Como el catalán no es estúpido, aceptó todo pero puso algunas condiciones: el contrato debía ser refrendado por Néstor y Guillermo Moreno y la empresa distribuiría el 90% de las utilidades anuales; en esta industria ninguna compañía reparte más del 30/35% de las ganancias, porque el resto debe destinarse a explorar nuevos yacimientos.
Las
consecuencias fueron inmediatas: todos los actores locales dejaron de perforar,
la Argentina perdió el autoabastecimiento y debió invertir el sentido de los
gasoductos y de las líneas de alta tensión e importar gas natural licuado.
Los españoles festejaron: de cada US$ 100 que YPF liquidaba a sus accionistas, les pertenecían US$ 75 y, en pago de la deuda, se llevaban los otros US$ 25; más tarde, llegó la ruinosa expropiación de las acciones que aún conservaba Repsol y el genial Axel Kiciloff, luego de jurar que le cobraría una fortuna por daños ambientales anteriores, acordó pagar por ellas US$ 10.000 millones.
Los
Eskenazi pusieron sus acciones a nombre de sociedades españolas que, a su vez,
pertenecían a una holding australiana; “no tengo pruebas pero no tengo duda”,
diría Cristina Fernández, de que los verdaderos titulares siguen siendo los Kirchner.
Como
no querían dejar de robar, se “olvidaron” que los estatutos de YPF obligaban al
Estado, accionista mayoritario, a ofertar por el resto.
A esa altura,
las acciones habían pasado a manos de un fondo de inversión, Burford, que
demandó a la Argentina en las cortes norteamericanas por ese incumplimiento y,
al día de hoy, tan mal nos va en ese juicio que deberemos pagar otros US$ 5.000
millones.
Estoy convencido
que, atrás de ese “buitre”, también están ocultos los pingüinos.
Este
año, el Gobierno se verá obligado a importar gas y gasoil para intentar
satisfacer a la demanda nacional, pero deberá hacerlo en un escenario local
(menor oferta hidroeléctrica por la sequía) e internacional (creciente demanda
global por las restricciones aplicadas a Rusia) muchísimo más complicado.
Ya
está abriendo el paraguas ante el FMI por el seguro incumplimiento, por el
aumento de los subsidios, de los compromisos fiscales asumidos en el acuerdo
que no logró que Diputados tratara el jueves, cuando la Cámara, angustiosamente,
se limitó a aprobar el nuevo endeudamiento bajo una catarata de piedras
trotsko-kirchneristas, algunas de las cuales dieron, casualmente, en el
despacho de la emperatriz hotelera.
Cuando la lluvia de sopa concluya y la paz haya regresado, la preocupación del mundo ante la contaminación del medio ambiente y el calentamiento global volverá a ser prioritaria y el horizonte de uso de combustibles fósiles será acotado a dos o tres décadas.
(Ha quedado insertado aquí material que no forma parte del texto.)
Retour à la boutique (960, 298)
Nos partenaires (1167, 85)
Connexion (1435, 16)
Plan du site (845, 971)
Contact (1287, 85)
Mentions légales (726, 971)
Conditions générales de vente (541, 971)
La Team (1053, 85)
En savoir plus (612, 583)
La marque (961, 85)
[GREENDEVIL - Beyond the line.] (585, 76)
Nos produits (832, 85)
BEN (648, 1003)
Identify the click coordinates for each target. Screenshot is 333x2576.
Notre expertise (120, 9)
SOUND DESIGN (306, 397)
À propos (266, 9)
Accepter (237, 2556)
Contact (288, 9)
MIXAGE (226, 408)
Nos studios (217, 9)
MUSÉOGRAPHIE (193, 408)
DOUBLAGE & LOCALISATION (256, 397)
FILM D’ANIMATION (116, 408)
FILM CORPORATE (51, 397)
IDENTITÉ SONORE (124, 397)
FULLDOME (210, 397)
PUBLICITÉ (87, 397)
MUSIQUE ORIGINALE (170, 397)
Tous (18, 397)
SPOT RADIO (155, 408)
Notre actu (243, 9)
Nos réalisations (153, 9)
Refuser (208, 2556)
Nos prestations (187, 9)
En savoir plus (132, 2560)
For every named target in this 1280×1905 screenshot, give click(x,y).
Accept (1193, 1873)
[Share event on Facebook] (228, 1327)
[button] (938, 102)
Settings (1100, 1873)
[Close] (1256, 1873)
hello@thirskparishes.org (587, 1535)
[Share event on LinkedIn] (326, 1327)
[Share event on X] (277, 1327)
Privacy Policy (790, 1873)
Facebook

Si para entonces la Argentina no ha logrado reinsertarse en la comunidad internacional, ofreciendo a los inversores externos garantías jurídicas y confianza en el mantenimiento de las reglas de juego, lo que no hayamos conseguido extraer de Vaca Muerta y de la plataforma marina quedará para siempre allí abajo y, nuevamente, habremos perdido un tren que ya no volverá a pasar.